◆ Selected excerpt ◆
--------------------------------

At home in Bukidnon, it was already raining in earnest. I asked the van driver to enter the gate as I couldn’t jump over the water flowing over the canal. You see, to get to my driveway from the highway, one had to cross a culvert which had sunk many years before due to continuous road grading. So in effect, it itself had become a shallow canal. Likewise, our garage, which is on a downward slope from the driveway, was already brimming with about 1 cm of water.
In the midst of despair and heartbreak, we come across stories of hope and selfless giving. Let me tell you a few:
Story #3: Pigs Can Swim! (and other stories)
There is the young man who, after losing practically his whole family to the flood (five nieces and nephews died, while two are still missing), chose to return to the site of his tragedy to help other people. The boy in this picture was rescued from a mango tree.
And then did you hear about the 6-year-old girl who was rescued in Camiguin after two whole days at sea? She doesn’t know how she got there, except that when the flood waters rose, all she did was “I rode a pig.”
Posted by my friend, Eper, on Facebook: “Malaybalay city. A group of teenagers approached us and asked if they can still donate for the sendong victims. (St. John’s has been a drop off center for donations in Malaybalay.) The money they donated came from their caroling. Also last week, a group of students from St. James went around to carol and bought canned goods and bottled water from the earnings. These they donated for the victims of the flood.”
“SIX dump trucks containing P2 million worth of groceries were sent by the Davao City Government to the cities of Cagayan de Oro and Iligan Tuesday, along with four other vehicles to complete a ten-vehicle convoy. The remaining P2 million will be in cash.” — From the People of Davao City
These are stories that keep us going. They are the ones that fuel our desire to help, to give and to pray for blessings. It hasn’t rained since that fateful night, though there are forecasts of another impending storm following the same path as Sendong — I like to believe that it is a result of the whole city praying collectively or privately, but fervently that the low pressure area will just pass.
Still, relief centers call for help — for medicines, banigs (straw mats), blankets, and volunteers. Feeding Programs that move around the affected areas continue to require ingredients and funds for fuel. And of course, we cannot mention all the names of those computer addicts on Facebook and Twitter, who, for one reason or other, cannot donate or volunteer directly to the relief efforts, but instead, take the information posts of others and REPOST them to help disseminate updates. You, along with the thousands of volunteers and donors, are the true heroes in this calamity.
May God Bless you and yours this Christmas and may you enjoy a Wondrously Progressive New Year!

--------------------------------

◆ Collected material ◆
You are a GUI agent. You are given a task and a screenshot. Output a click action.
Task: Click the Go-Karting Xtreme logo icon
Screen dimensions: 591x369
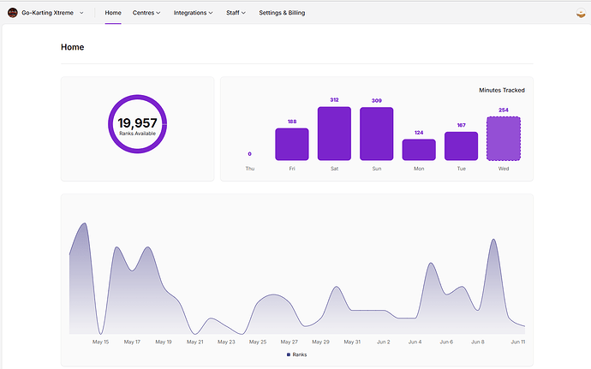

--------------------------------

◆ Directions ◆
In the flood account, explain why the writer asked the van driver to enter the gate, including why water stood between the highway and the driveway. Use one to three sentences. Rely only on the flood account, not on the material.

◆ Answer for this exercise ◆
The writer couldn't jump over the water flowing over the canal, so the writer asked the driver to enter the gate. The way from the highway to the driveway crossed a culvert that had sunk many years before because of continuous road grading. That culvert had effectively become a shallow canal.